Años atrás, cuando asumió que se iba a quedar ciego, procuró grabar en su memoria el recuerdo de los monumentos que vio en sus viajes por el imperio. Arcos, acueductos, estatuas, palacios, templos. Italia, Grecia, Asia Menor, Egipto, Libia. Fue atesorándolos para poder recorrerlos en el futuro con la mente, una vez que los ojos se le oscureciesen sin remedio.

Al principio, las imágenes mentales sí eran fieles a lo que vio en su día. Con el tiempo fueron cambiando. Poco a poco, pero cambiando. Nunca ha sabido si fue una consecuencia de los años o de que se le ocurrió agruparlo todo en un lugar único de su mente por pura comodidad.

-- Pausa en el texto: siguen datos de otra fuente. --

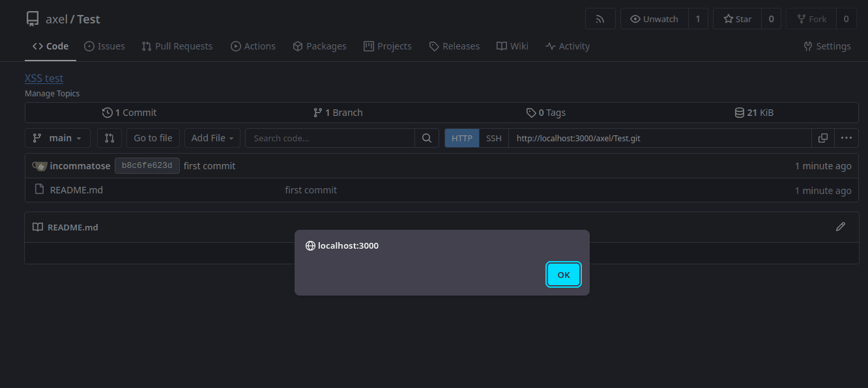The height and width of the screenshot is (388, 868).
Task: Click the compare branches icon button
Action: click(x=109, y=138)
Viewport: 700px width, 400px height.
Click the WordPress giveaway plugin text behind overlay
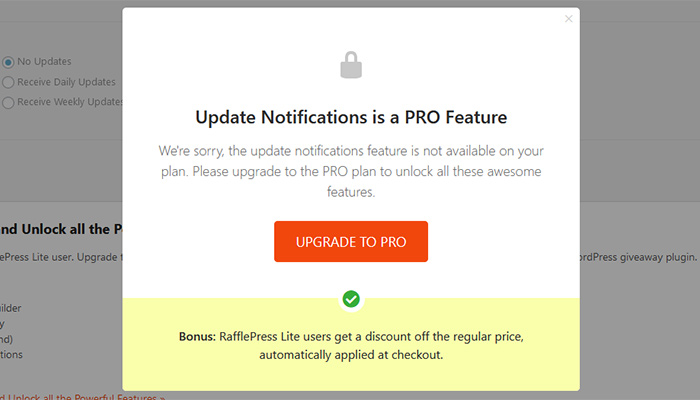(x=638, y=257)
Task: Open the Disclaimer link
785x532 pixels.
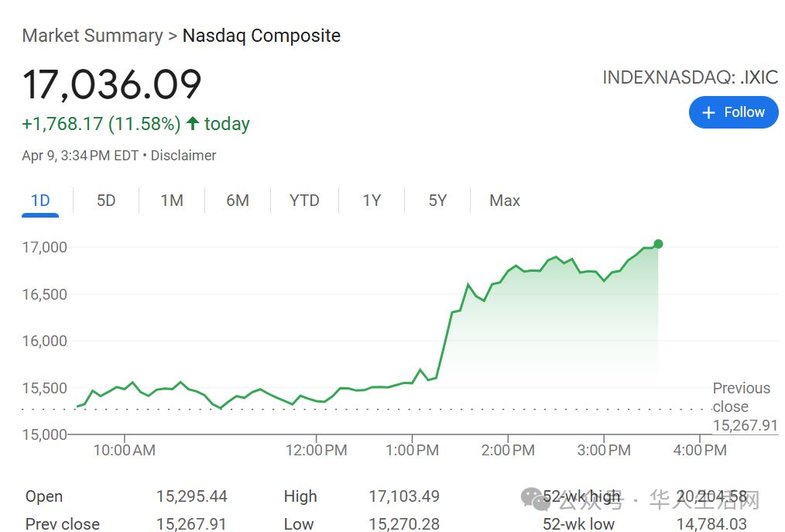Action: coord(183,156)
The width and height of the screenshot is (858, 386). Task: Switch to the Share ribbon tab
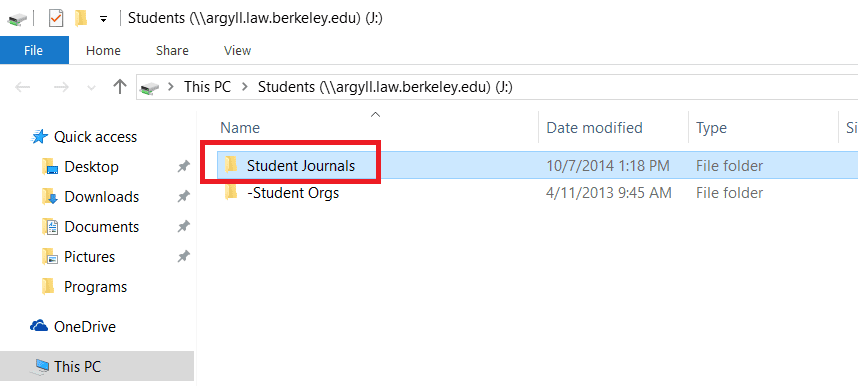tap(172, 50)
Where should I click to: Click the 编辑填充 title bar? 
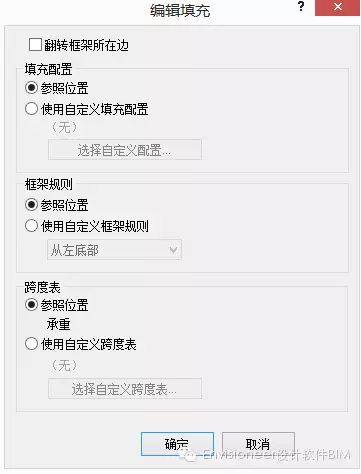point(180,11)
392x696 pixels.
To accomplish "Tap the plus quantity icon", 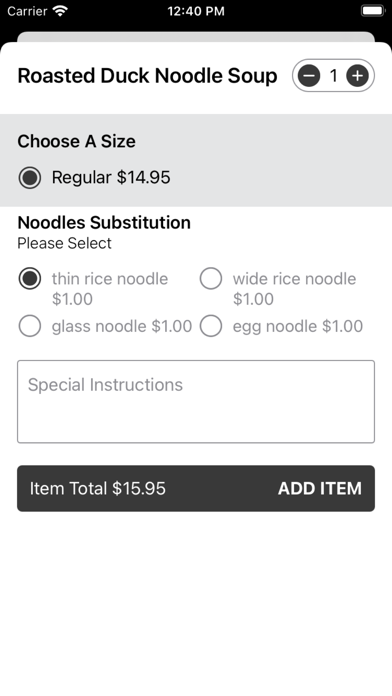I will pos(357,76).
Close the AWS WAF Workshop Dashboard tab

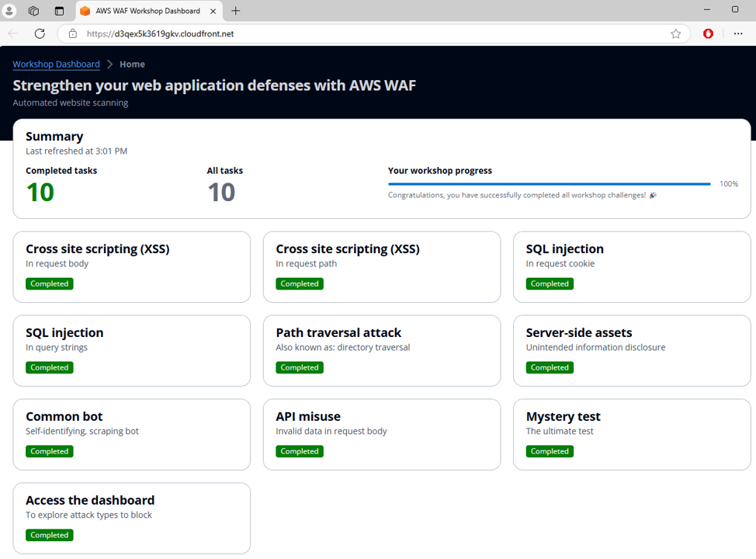click(213, 11)

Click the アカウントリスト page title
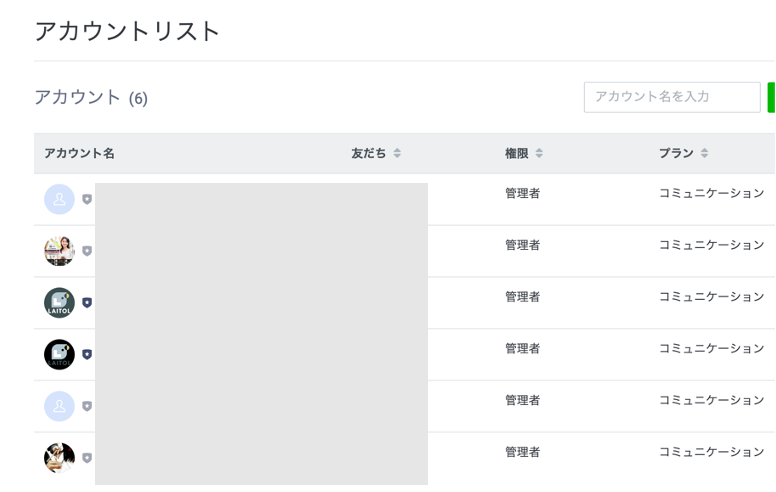tap(127, 31)
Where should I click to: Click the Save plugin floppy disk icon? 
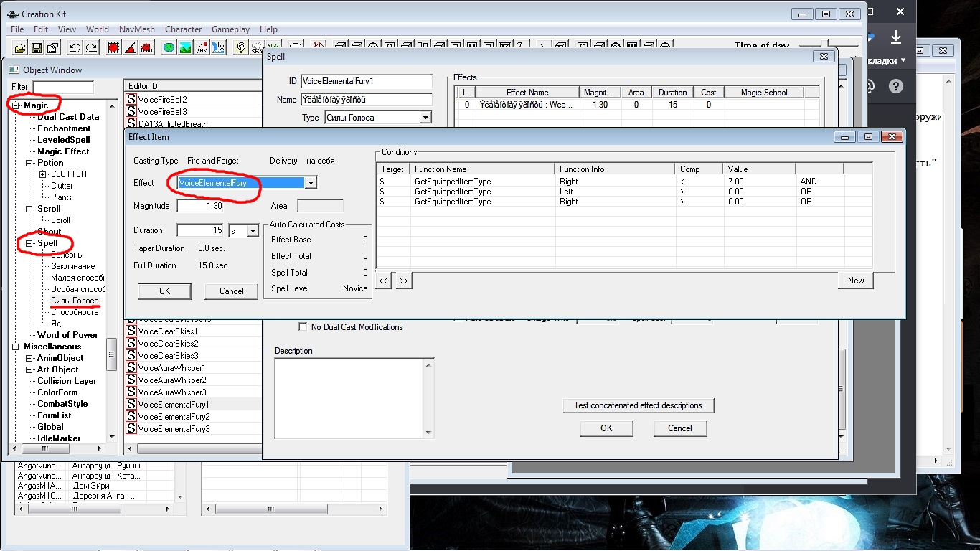click(x=37, y=48)
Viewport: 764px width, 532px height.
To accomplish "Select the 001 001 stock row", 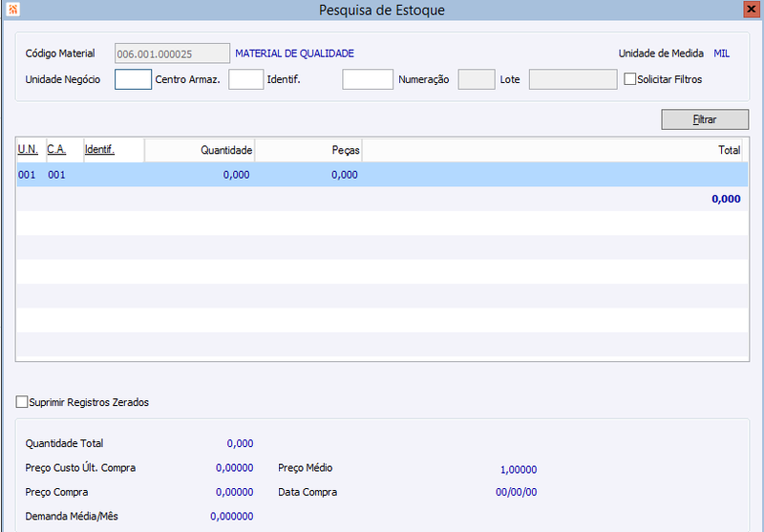I will point(382,175).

Aquella suma de monumentos recordados fue mutando. Se convirtió en una ciudad fantástica. Una de edificios imponentes y estatuas colosales, enclavada a una altura imposible, por encima de las propias nubes.

Acabó por aceptar esa creación de su propia mente. La llamó
Porta Aquilarum
, la Puerta de las Águilas. Una ciudadela más allá del alcance de los mortales. Su refugio. El bastión final de sus recuerdos. Ese recoveco de su mente en la que nadie podrá jamás molestarle.

No es capaz de controlar los cambios que se producen en esta ciudad en piedra de la montaña. Tampoco controla los elementos. A menudo se desata el vendaval, tal como ocurre hoy. Los estandartes chasquean en lo alto de los mástiles. Los observa. Unos lucen antiguos símbolos del tiempo de los césares paganos. Otros crismones bordados en rojo sobre blanco. Se agitan, se alzan, aletean contra el azul intenso del cielo.

Sus pasos le han llevado a una plaza cuadrada de soportales. El fondo de esa plaza lo ocupa un edificio cuadrado y macizo, con cúpula de piedras blancas coronada por un Mercurio de bronce bruñido.

Contempla meditabundo la estatua que reluce al sol. Su actitud es de carrera, con el cuerpo hacia delante y un pie de talón alado atrás, en el aire. Empuña una trompeta muy larga. Siempre se ha preguntado Basilisco qué noticias llevará este Mercurio que tanto se apresura.